[PROVIDED MATERIAL]
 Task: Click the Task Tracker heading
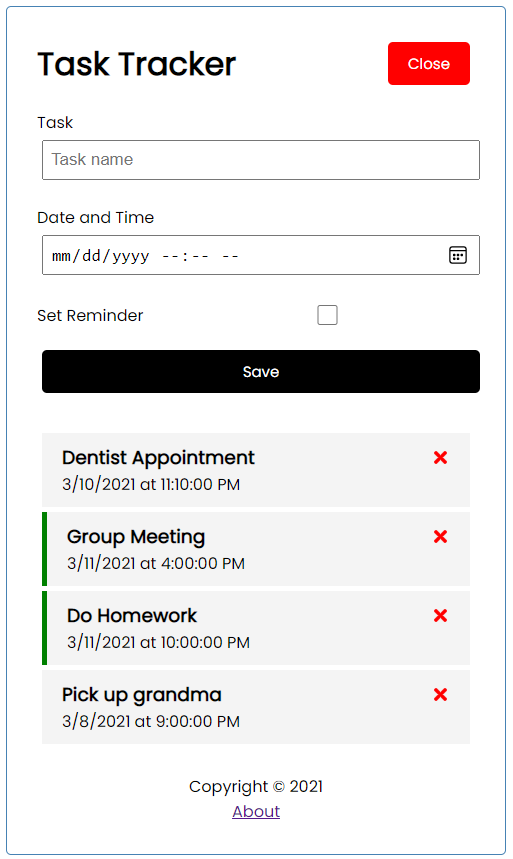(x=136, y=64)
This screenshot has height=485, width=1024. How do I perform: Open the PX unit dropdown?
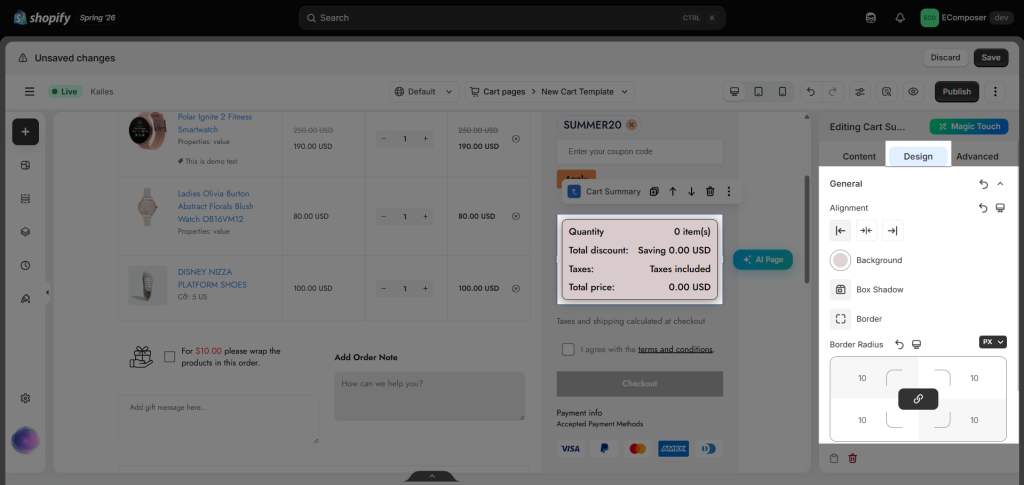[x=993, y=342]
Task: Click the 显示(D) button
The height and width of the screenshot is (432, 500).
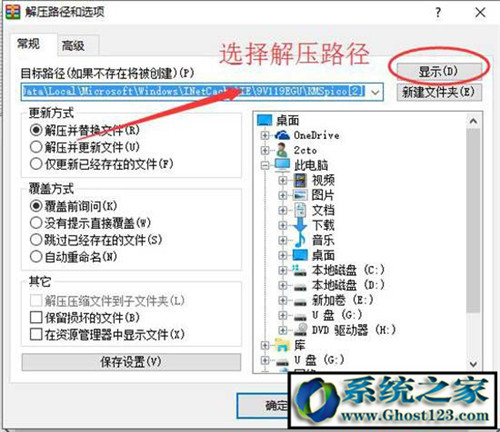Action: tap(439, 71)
[/PROVIDED MATERIAL]
All of the records need to be reproduced exactly, with each picture omitted.

**TASK RESULT**
 Task: Click the Task Tracker heading
(x=136, y=64)
This screenshot has height=485, width=1024. How do I perform: Open the PX unit dropdown?
[x=993, y=342]
Task: Click the 显示(D) button
The height and width of the screenshot is (432, 500).
Action: tap(439, 71)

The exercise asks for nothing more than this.